Global Engineering and Product Operations – The Strategic Imperative

How can companies compete in an environment of excess supply while preparing for a market upturn?  This is a strategic question facing companies today, and effective product operations and engineering are fundamental to address the challenge. 

We launch this blog with a strategic perspective:  how can global engineering and product operations improve competitive advantage and ultimately shareholder value?  Sustainable competitive advantage comes from operational effectiveness (doing what your competitors do, but better) or strategic positioning (delivering unique value to your customers by doing things differently than your competitors).  Engineering and product operations drive both operational effectiveness and strategic positioning.  These functional areas represent a significant portion of product cost, and they also are the linchpin for innovation and alignment to Voice of Customer.
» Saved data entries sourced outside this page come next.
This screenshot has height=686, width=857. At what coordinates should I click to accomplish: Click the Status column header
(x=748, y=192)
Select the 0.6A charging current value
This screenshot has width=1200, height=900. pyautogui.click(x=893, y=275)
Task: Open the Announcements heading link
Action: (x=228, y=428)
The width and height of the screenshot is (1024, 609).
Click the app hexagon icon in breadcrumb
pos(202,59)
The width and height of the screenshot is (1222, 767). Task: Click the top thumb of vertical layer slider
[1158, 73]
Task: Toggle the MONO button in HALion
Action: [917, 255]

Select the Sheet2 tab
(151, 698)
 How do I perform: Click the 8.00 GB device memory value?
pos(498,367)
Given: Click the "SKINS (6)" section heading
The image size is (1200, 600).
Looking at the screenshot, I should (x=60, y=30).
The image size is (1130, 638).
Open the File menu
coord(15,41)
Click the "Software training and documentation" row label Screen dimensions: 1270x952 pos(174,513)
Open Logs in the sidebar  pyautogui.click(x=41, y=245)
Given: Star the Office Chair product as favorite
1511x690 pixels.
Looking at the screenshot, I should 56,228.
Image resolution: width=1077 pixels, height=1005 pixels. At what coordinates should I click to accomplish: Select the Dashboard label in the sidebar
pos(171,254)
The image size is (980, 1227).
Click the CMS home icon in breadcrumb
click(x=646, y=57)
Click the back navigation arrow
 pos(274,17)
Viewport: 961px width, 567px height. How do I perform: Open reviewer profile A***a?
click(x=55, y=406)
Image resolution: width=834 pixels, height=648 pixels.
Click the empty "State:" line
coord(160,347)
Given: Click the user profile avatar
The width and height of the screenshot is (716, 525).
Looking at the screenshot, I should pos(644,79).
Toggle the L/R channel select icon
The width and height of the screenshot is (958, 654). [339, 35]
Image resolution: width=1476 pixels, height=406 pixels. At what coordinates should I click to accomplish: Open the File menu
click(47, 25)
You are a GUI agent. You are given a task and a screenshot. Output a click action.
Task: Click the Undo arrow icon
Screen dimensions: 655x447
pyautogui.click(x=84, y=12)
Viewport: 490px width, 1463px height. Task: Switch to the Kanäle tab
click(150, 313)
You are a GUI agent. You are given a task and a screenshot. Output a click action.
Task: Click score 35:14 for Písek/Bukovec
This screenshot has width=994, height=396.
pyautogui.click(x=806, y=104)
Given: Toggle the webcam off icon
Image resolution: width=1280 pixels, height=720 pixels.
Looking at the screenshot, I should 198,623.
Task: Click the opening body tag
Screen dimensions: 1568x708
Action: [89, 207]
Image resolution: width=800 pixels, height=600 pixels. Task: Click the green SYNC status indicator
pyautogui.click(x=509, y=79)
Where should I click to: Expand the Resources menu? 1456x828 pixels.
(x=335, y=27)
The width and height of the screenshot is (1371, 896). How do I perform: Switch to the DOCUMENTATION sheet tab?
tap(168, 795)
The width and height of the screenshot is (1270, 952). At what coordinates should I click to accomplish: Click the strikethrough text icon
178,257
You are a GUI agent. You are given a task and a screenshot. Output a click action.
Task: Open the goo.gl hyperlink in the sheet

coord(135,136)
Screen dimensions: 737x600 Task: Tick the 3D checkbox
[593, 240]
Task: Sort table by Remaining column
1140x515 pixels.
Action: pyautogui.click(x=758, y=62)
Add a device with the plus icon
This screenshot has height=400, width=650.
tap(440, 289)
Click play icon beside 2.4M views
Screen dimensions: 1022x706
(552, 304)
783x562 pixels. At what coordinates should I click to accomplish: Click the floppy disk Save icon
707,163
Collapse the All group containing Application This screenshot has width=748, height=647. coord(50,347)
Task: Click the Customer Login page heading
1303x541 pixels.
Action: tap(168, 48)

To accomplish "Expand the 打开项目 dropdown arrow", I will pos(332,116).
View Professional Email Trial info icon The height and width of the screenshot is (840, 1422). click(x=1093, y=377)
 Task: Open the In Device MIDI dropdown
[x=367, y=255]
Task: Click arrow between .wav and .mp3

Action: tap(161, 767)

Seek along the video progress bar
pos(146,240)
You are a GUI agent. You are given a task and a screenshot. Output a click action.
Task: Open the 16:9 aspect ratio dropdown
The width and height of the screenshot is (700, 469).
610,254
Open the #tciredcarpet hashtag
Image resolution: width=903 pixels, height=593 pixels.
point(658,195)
Markets continue to exert extreme pricing pressure amidst the global economic slowdown.  Executives now consider current conditions as a resetting of baseline expectations, not a temporary dip with an implied bounce back to former levels.  Even with early signs of recovery, organizations need to take full advantage of both efficiency and effectiveness levers.  The following product efficiency levers have demonstrated significant potential to reduce costs:

  • Global sourcing:   disaggregation and globalization of the product development lifecycle.  High-value delivery (benefits – cost) is the real story, not simply low cost country sourcing.  Proximity to local markets and understanding these markets are also important.
  • Engineering program management:  robust engineering foundation to facilitate global standardization, reuse and economy of scale.
  • Testing:  testing plans need to be integrated into a defined strategy to find defects early, incorporate learnings into institutional knowledge, and optimize asset costs across the organization.
  • Sustainability:  lower total cost is the practical driver for green product development, beyond regulatory requirements and corporate citizenship.
  • Tools:  integrate into engineering workflow and adopt standard tools where justified.  These include product lifecycle management and engineering tools, and they must be integrated with the tools in other functional areas like ERP.
Products remain a vital area for differentiation, and the following operational levers are highly important to improve product effectiveness:
  • Advanced Engineering:  new processes and software-enabled design capabilities are enabling advancements in explicit knowledge representation and reasoning techniques.  While also driving costs lower through virtualization, advanced engineering will increase differentiation and raise product form, fit and function to new levels.
  • Innovation Management:  match future customer demand with limited resources, developing the best ideas from any source – internal or external.  Ideas must be generated, scored, and managed with a rigorous portfolio view.
  • Customer Needs Management:  identification, traceability, and management of customer needs and requirements through the stage gate process.  Beyond aligning products with Voice of Customer, this also increases accountability for upstream personnel in marketing and product development.
  • Portfolio management:  manage ideas and projects effectively through the gating process.  Processes and tools have evolved to allow more rigorous and accurate measurement at the individual product and portfolio level.  In addition to improving portfolio yield as a sum of individual products, this also optimizes performance based on dependencies across products.
  • Field performance management:  use of data and field experience to improve product reliability and predict product performance.  Closed-loop feedback into the engineering knowledge base is an important (though lagging) input and link to improving customer experience.
  • Compliance:  domestic and international trade compliance are differentiators in that they enable or restrict market reach.  The cost to accommodate compliance requirements is also an efficiency dimension, placing an additional burden on companies that do not execute well in this area.

     

August 26, 2009

Global Engineering – “Develop anywhere and Manufacture anywhere”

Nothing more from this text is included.